= Free shipping =

Marketing tactic

Free shipping is a marketing tactic used primarily by online vendors and mail-order catalogs as a sales strategy to attract customers.

==Online sales model ==

Internet vendors benefit from a simplified sales model as compared to traditional brick-and-mortar stores. By storing goods remotely at a warehouse location and shipping goods directly to a consumer, significant transportation needs are eliminated both on the part of the vendor (shipping goods to stores) and by the consumer (traveling to stores). Additionally, near-universal access to the Internet means that a relatively few warehouse locations can compete with a market without having to deal with amounts of real-estate.

== Shipping and fees ==

The simplified business model provides potentially lower costs or higher profit margins for remote vendors. The 'up-front pricing' model attracts customers with low up-front prices reflecting the lower cost of goods to the vendor with less overhead. The vendor would then add the cost of shipping, and any other applicable fees to the order before processing. Since the vendor typically makes the shipping arrangements, it is entirely possible that the cost of shipping passed on to the consumer will not be the same as the cost of shipping borne by the vendor. Some online vendors use this as a source of revenue, further increasing profits or allowing the vendor to advertise even lower up-front prices.

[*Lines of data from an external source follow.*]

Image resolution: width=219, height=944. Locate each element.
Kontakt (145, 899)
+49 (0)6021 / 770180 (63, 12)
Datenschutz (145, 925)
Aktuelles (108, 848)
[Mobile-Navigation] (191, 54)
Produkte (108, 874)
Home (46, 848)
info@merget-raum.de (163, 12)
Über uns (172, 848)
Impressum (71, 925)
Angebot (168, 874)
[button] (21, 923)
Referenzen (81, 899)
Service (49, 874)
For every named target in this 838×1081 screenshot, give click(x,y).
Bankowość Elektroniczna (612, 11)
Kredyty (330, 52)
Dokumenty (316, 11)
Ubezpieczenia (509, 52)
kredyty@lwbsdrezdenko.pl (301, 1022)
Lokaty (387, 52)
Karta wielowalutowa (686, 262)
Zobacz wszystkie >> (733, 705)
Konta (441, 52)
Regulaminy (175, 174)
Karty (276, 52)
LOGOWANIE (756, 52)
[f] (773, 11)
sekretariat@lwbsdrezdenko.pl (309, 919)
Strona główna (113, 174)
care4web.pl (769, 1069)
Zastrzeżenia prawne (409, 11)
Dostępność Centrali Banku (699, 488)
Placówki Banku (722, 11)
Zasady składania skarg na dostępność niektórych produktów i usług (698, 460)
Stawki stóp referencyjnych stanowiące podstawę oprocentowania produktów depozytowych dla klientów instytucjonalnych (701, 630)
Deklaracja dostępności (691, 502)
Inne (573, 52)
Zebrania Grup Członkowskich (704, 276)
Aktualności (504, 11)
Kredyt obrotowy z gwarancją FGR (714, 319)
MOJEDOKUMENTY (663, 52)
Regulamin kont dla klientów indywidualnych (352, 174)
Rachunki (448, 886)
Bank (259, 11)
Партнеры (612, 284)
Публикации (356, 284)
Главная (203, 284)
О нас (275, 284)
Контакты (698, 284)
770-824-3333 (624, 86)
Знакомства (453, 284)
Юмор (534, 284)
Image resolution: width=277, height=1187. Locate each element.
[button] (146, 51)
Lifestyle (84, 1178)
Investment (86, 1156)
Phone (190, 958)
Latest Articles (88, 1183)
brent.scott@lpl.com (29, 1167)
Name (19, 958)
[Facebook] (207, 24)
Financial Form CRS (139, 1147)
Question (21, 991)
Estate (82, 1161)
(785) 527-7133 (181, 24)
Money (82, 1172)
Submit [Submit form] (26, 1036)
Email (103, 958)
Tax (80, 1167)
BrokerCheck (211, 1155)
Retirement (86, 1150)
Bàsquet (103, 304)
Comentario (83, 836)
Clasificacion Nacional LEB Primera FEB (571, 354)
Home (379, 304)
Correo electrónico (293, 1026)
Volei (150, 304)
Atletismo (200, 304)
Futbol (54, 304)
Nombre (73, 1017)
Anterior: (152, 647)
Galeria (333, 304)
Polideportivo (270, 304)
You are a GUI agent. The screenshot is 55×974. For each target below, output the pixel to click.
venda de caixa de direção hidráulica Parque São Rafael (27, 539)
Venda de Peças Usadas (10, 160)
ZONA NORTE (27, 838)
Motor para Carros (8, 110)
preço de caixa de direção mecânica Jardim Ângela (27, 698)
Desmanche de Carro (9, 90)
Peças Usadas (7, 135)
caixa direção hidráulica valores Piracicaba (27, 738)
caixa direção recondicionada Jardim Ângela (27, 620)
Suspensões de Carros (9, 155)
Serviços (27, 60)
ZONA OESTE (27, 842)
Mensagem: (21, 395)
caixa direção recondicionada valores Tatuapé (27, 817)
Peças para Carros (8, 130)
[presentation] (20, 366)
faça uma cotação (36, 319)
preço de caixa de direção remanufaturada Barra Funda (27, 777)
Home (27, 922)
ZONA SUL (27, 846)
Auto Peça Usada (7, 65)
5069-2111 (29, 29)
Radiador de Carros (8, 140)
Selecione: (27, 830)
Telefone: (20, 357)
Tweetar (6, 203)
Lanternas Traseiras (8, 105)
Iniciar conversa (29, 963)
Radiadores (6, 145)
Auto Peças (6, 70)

Based on ComScore data 65% of eCommerce transactions in Q4 2017 in the United States were with free shipping. This figure has been consistent for the last few years (ranging between 58% and 69%). Moreover, US respondents asked in the survey listed free shipping (54% mentions) as a most important factor for online shipping. Next in line were exclusive online deals (23%), no sales tax (10%), fast shipping (9%) and in store pickup (5%).

Many shoppers also perceive shipping costs as a barrier to place the order and leave the shopping cart before purchasing. 31.6% of respondents mentioned the latter as a main barrier during the online shopping experience based on Internet Retailer / Bizrate Insight consumer survey conducted in May 2018.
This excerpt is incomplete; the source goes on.